GIVEN INSTRUCTION> Reproduce each of the following items verbatim, line for line.

ENTRIES SUPPLIED>
***
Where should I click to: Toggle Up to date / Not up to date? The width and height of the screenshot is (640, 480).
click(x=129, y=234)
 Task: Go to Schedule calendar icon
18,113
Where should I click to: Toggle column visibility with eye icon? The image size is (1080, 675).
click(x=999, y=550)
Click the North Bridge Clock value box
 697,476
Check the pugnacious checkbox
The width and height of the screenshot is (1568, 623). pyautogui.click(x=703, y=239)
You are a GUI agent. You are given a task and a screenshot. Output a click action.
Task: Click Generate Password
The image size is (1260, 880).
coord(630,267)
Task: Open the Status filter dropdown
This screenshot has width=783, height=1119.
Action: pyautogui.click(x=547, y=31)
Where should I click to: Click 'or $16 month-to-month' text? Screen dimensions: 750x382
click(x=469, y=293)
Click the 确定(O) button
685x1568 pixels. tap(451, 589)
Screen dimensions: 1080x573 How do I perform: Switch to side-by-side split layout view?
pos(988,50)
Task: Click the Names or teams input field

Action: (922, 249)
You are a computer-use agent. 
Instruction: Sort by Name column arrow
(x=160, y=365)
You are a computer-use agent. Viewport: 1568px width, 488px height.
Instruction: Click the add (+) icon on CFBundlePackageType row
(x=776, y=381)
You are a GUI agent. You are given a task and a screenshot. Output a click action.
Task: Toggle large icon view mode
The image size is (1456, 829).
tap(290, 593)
***
TASK RESPONSE>
Where should I click to: Toggle Up to date / Not up to date? The width and height of the screenshot is (640, 480).
click(x=129, y=234)
 Task: Go to Schedule calendar icon
18,113
Where should I click to: Toggle column visibility with eye icon? The image size is (1080, 675).
click(x=999, y=550)
Click the North Bridge Clock value box
 697,476
Check the pugnacious checkbox
The width and height of the screenshot is (1568, 623). pyautogui.click(x=703, y=239)
You are a GUI agent. You are given a task and a screenshot. Output a click action.
Task: Click Generate Password
The image size is (1260, 880).
coord(630,267)
Task: Open the Status filter dropdown
This screenshot has width=783, height=1119.
Action: pyautogui.click(x=547, y=31)
Where should I click to: Click 'or $16 month-to-month' text? Screen dimensions: 750x382
click(x=469, y=293)
Click the 确定(O) button
685x1568 pixels. tap(451, 589)
Screen dimensions: 1080x573 How do I perform: Switch to side-by-side split layout view?
pos(988,50)
Task: Click the Names or teams input field

Action: (922, 249)
You are a computer-use agent. 
Instruction: Sort by Name column arrow
(x=160, y=365)
You are a computer-use agent. Viewport: 1568px width, 488px height.
Instruction: Click the add (+) icon on CFBundlePackageType row
(x=776, y=381)
You are a GUI agent. You are given a task and a screenshot. Output a click action.
Task: Toggle large icon view mode
The image size is (1456, 829).
tap(290, 593)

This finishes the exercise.